→ **YOUR ASSIGNMENT**: Leave out the pictures and output the data verbatim.

→ **THE RECORDS**:
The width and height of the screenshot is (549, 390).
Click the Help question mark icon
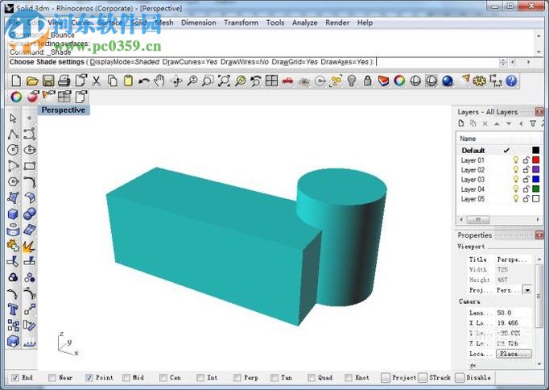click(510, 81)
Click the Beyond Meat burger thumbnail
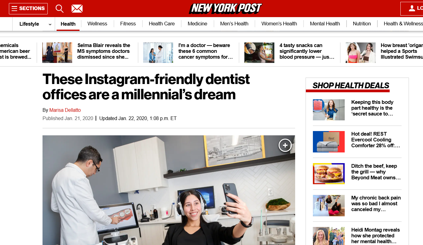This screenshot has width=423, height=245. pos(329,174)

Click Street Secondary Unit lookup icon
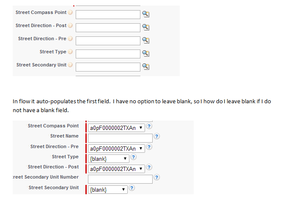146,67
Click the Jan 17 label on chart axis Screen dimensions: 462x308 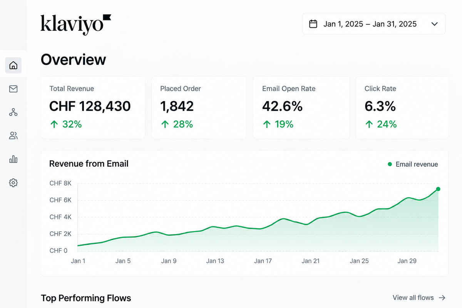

→ **RESPONSE TO THE EXERCISE**:
The width and height of the screenshot is (549, 390).
Click the Help question mark icon
click(510, 81)
Click the Beyond Meat burger thumbnail
This screenshot has width=423, height=245. pos(329,174)

Click Street Secondary Unit lookup icon
146,67
Click the Jan 17 label on chart axis Screen dimensions: 462x308 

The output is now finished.